The Lost Prince

Once again, a GREAT hot tip from one of you guys! It came, once again, from Sweden. Thanks!

In 2003, BBC created a two-part mini-series that examined the brief, interesting life of Prince John, the youngest child of Britain's King George V and Queen Mary, played by, respectively, Tom Hollander ("Pride and Prejudice" - 2005 and "Pirates of the Caribbean" and Miranda Richardson ("Harry Potter" and "The Hours"). This engaging, extremely well-funded spectacular was written and directed by Britain's highly respected Stephen Poliakoff ("Gideon's Daughter" and "Friends and Crocodiles"). I was constantly amazed by the production values, the locations, the costumes and the thoroughness with which every scene was composed and filmed. (Please, please watch the DVD Extras!)

Prince John was born an epileptic at a time (prior to WWI) when even less was known about epilepsy than today, consequently he was sequestered out of sight and deprived of a standard education. This resulted in the family's impression that he was an "imbecile."

His devoted nanny/nurse Lalla, played brilliantly by Gina McKee ("Notting Hill" and "The Forsyte Saga") not only sees beyond his learning disabilities, she has the patience and skill to draw out his potential as a gardener, a musician and an artist. In addition, Johnnie's older brother, Georgie, never falters in his love and steadfast belief in his little brother's worth.

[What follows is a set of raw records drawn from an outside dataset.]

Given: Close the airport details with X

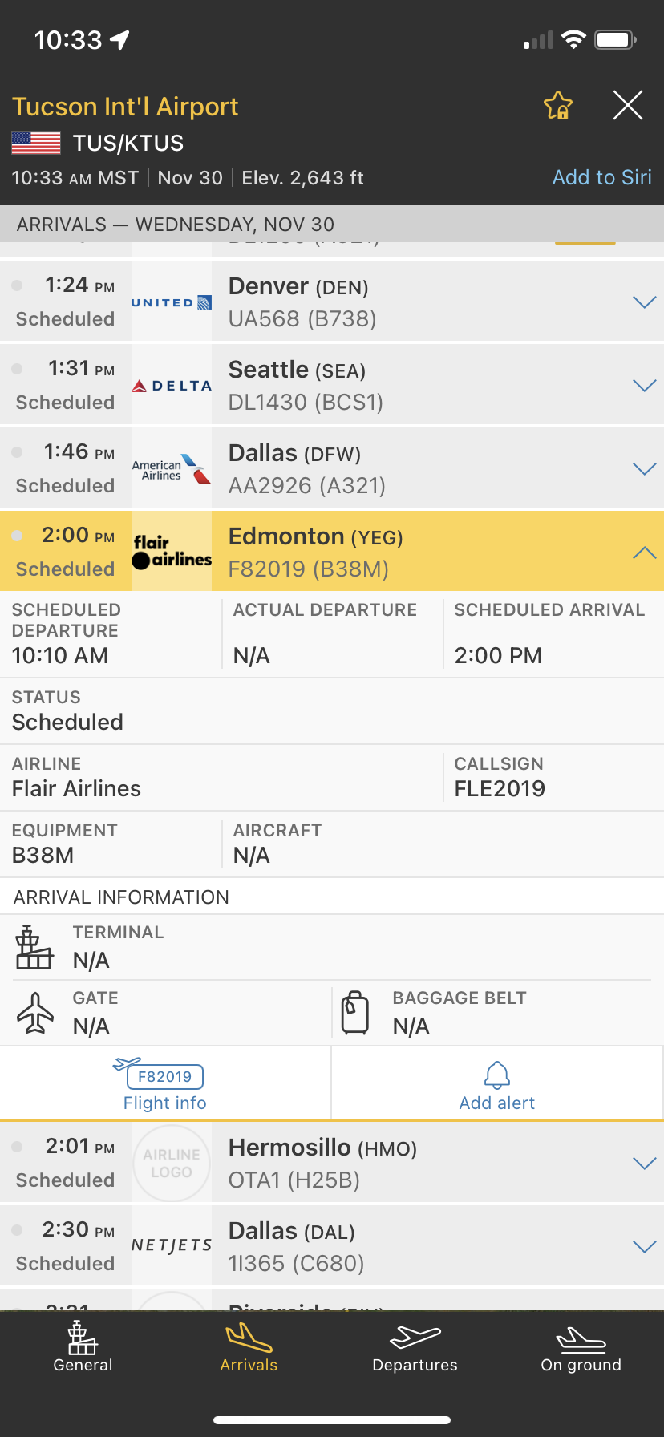Looking at the screenshot, I should tap(628, 105).
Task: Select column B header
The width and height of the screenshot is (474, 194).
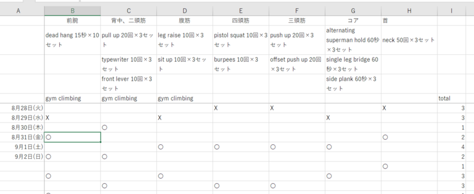Action: point(73,11)
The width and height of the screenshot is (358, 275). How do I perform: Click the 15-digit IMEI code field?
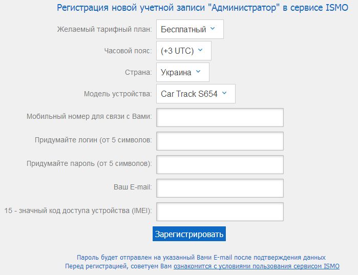coord(220,211)
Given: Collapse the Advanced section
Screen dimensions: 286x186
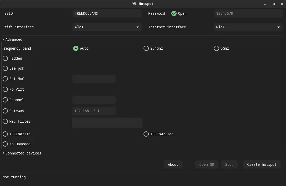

This is a marvelous 179 minutes that illustrate the European slide toward WWI, the Bolshevik Revolution, the genesis of the name "Windsor" and the minutiae of living as a "Royal." Of course, prior to WWI, the royal families of Europe were all related through Queen Victoria, so everyone was a cousin, aunt or uncle. This made it maddeningly confusing to the two little boys observing the machinations of politics. Poliakoff used a terrific device, having the royal family's primary functionary, played by British acting mainstay Bill Nighy ("Blow Dry" and "Love, Actually") explain to the boys, the (fatal) political ramifications of denying sanctuary to Tsar Nicholas and his family, the decision-making abilities of their uncle, the Kaiser, and the adversarial role of Parliament during those chaotic times. They also witnessed Suffragettes chaining themselves to the palace gates, much to the disgust of the queen.

Both the king and queen come across as fully realized people with their own quirks and preferences. For example, as soon as they assumed their crowns, the queen went about reclaiming gifts that had been given out by her predecessors. She then put them on display in the various royal homes and had handwritten catalog cards attached to the bottoms of every artifact. He, in turn, loved small rooms and stamp collecting. Neither one was much disposed to ruling a nation. AND their young son, Georgie can clearly see their shortcomings, as they fumble their way through a period of unprecedented political upheaval.

There are no stereotypical villains, no unnecessary scenes, no wasted dialog. This is a must-see video. Hie thee to a library or a rental outlet and treat yourselves to a rich and satisfying repast!